(Beginning of Input material)
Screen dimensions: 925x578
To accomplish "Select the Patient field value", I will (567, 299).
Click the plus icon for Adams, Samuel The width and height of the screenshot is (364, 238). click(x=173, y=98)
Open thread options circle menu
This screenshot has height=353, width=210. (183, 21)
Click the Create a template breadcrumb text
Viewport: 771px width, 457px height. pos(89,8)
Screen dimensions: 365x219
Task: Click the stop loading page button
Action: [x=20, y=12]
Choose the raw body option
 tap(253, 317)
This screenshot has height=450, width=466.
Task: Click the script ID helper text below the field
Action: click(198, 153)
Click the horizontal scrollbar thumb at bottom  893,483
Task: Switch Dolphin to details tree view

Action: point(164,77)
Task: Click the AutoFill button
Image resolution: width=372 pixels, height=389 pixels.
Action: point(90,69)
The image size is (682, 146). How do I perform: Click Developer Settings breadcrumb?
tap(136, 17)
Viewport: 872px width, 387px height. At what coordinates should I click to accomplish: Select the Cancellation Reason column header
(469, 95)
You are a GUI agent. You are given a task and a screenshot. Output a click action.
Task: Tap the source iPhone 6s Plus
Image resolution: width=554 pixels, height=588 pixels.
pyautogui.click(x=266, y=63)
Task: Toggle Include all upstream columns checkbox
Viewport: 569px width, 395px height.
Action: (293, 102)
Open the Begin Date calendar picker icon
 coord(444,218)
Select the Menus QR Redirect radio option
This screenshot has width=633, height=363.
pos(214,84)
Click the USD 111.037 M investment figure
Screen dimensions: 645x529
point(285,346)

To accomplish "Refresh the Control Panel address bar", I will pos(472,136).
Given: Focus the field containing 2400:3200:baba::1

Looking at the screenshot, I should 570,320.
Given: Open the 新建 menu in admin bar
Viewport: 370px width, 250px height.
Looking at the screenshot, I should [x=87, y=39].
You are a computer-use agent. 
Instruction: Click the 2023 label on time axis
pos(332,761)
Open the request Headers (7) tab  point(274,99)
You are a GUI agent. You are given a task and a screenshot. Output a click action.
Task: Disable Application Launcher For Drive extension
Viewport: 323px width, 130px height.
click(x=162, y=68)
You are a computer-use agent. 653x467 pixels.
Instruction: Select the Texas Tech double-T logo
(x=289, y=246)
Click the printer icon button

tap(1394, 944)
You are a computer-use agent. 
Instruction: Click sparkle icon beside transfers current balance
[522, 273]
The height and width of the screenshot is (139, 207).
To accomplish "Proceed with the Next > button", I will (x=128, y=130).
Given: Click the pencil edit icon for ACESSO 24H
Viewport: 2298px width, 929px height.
(End of Input material)
### Your objective
Take the line above containing "Image resolution: width=372", the line containing "Task: Toggle Include", and all lines in between, and copy them exactly without anything else.

### Reply to the exercise
Image resolution: width=372 pixels, height=389 pixels.
Action: point(90,69)
The image size is (682, 146). How do I perform: Click Developer Settings breadcrumb?
tap(136, 17)
Viewport: 872px width, 387px height. At what coordinates should I click to accomplish: Select the Cancellation Reason column header
(469, 95)
You are a GUI agent. You are given a task and a screenshot. Output a click action.
Task: Tap the source iPhone 6s Plus
Image resolution: width=554 pixels, height=588 pixels.
pyautogui.click(x=266, y=63)
Task: Toggle Include all upstream columns checkbox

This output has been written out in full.